Brief → Work through the material below line by line and say how many lines include the word "Racing". Only the number, please.

====

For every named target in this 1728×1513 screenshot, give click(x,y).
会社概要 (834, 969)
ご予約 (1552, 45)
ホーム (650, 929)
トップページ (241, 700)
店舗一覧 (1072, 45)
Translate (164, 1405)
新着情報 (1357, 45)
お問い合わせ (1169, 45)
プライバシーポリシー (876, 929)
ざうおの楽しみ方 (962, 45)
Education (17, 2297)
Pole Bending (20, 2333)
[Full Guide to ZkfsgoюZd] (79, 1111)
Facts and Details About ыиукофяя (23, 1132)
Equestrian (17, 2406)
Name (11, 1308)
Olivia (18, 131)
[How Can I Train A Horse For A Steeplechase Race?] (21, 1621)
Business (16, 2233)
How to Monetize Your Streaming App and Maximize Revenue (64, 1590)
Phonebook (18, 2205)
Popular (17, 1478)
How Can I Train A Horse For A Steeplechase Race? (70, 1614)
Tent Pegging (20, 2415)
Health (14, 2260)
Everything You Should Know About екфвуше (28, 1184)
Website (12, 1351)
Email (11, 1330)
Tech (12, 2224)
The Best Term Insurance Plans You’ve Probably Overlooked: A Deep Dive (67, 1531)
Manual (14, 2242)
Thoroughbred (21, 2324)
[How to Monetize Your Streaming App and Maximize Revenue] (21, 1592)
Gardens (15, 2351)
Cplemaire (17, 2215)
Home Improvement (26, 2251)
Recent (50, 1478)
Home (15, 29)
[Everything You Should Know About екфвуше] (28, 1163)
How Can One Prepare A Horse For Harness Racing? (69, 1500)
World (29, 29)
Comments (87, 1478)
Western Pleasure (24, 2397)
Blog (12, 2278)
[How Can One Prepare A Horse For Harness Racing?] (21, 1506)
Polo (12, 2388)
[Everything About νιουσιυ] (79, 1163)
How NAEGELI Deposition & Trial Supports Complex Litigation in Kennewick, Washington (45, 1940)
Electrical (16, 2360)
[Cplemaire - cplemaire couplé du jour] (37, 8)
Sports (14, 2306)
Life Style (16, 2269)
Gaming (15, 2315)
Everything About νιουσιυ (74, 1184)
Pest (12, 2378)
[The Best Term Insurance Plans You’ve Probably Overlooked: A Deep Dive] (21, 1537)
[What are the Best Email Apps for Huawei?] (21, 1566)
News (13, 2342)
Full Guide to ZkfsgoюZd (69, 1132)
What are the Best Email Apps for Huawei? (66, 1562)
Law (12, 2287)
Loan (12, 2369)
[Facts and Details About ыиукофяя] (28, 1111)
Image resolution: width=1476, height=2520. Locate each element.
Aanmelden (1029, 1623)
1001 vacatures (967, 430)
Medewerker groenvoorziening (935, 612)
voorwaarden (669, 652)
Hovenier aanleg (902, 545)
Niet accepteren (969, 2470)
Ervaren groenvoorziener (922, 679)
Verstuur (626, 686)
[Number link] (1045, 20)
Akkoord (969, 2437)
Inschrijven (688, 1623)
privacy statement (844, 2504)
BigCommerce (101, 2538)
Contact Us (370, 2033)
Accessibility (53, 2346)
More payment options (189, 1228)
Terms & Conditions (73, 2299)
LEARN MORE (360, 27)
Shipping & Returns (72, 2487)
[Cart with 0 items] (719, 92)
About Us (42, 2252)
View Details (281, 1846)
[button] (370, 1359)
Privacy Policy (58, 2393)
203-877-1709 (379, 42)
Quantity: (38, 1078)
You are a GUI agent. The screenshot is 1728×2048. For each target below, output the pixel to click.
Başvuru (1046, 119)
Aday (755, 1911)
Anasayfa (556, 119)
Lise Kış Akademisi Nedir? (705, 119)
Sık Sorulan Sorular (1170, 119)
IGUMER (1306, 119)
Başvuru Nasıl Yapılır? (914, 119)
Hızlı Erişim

====

Answer for the task → 2